And that date is something he says all the players have been concentrating on for months now.

“We are used to the build up now, we get the dates in our heads and work towards that. We use the league to develop players and blood players and try to get players who were out injured back on the field. It’s been fantastic now for the past month or more to have had everybody back and everybody going at full tilt and we are in a nice place to be now as regards competition for places.”

Like last year’s campaign, Murphy says the previous games against Tyrone have to be consigned to the past, even if he admits the confidence Donegal got from the victories was important for them as a group at the time.

“If you look at those games there was only a kick of the ball in both of them. Tyrone probably left those games thinking they could have won them and they will come into this game very confident, especially after the league campaign they have under their belts. The games in the past won’t have that big a bearing though as far as we are concerned, it is about bringing the performance on the day and trying to get over the line.”

Indeed the Donegal captain insists that the team remains fixed on the task at hand, knowing that to vary from that could prove disastrous.
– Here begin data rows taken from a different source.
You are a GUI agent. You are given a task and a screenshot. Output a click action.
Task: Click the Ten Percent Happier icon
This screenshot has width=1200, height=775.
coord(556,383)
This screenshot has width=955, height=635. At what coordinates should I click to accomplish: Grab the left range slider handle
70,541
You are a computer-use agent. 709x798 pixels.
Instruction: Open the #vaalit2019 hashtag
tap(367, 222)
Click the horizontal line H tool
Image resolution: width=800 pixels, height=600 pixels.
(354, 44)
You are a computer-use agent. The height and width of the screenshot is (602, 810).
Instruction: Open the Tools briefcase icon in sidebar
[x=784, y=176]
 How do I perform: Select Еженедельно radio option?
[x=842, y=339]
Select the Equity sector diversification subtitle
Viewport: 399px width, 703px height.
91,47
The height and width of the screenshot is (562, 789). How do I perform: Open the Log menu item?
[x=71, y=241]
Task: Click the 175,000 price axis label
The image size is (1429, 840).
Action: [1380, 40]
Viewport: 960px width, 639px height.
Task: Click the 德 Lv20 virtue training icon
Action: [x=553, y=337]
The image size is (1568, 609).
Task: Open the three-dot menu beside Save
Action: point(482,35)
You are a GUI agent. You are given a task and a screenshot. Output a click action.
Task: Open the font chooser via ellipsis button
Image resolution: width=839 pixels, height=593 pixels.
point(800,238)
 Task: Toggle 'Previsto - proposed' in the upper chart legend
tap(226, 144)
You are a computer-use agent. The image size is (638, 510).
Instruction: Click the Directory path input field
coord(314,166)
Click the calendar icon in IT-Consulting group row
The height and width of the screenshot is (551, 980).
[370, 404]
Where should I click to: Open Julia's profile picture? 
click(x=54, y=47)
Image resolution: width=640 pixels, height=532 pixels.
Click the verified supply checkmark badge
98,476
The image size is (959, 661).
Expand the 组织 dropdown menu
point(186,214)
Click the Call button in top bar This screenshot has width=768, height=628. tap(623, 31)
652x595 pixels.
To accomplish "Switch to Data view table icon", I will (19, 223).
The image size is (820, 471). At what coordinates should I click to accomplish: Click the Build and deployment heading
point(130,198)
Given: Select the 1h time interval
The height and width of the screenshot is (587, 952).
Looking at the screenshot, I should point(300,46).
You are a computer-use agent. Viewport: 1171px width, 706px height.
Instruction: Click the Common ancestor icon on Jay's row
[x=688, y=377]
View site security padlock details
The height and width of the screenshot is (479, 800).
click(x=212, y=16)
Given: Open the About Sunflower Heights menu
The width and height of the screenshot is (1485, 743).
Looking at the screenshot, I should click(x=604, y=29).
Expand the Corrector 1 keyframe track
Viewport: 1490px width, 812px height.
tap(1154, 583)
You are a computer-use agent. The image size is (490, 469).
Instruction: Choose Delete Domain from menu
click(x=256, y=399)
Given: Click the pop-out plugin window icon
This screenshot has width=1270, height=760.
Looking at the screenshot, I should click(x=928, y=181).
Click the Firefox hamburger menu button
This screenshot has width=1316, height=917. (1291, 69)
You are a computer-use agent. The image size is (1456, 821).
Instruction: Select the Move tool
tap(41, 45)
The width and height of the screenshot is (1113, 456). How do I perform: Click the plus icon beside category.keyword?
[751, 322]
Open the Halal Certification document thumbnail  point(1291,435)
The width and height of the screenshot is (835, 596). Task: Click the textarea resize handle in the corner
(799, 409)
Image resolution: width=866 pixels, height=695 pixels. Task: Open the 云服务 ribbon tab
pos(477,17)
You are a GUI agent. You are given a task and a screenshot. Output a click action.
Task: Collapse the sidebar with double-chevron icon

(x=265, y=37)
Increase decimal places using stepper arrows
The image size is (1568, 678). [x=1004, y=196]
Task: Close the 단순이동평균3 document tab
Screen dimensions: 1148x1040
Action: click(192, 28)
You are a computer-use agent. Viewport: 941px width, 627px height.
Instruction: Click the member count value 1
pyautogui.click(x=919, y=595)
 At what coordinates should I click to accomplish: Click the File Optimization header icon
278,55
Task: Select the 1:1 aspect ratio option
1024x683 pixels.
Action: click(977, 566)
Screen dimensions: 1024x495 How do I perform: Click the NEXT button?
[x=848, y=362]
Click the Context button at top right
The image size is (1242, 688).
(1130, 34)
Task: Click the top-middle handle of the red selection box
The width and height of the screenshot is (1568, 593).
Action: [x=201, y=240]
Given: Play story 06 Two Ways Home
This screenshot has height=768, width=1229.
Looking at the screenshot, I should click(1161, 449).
“The day you look too far ahead of the next game in front of you is the day that you get caught up and I suppose the provincial championship here in Ulster is a stark reminder of that. You have to just take each day as it comes. Tyrone is what we have our focus on now, to get everybody’s individual performance intact and get the whole team performance intact also.”

He added: “Last year is done with and each team will be hitting the ground running with their own dreams and their own ambitions of success and not worrying about who last year’s champions were. That’s the kind of desire and hunger we need to be hitting the ground running with this year also.”

To do that, he says, the team must remain fully fixed on the Tyrone game and even if they have aspirations to go on and retain their all-Ireland title, that can only start if they get over the first step.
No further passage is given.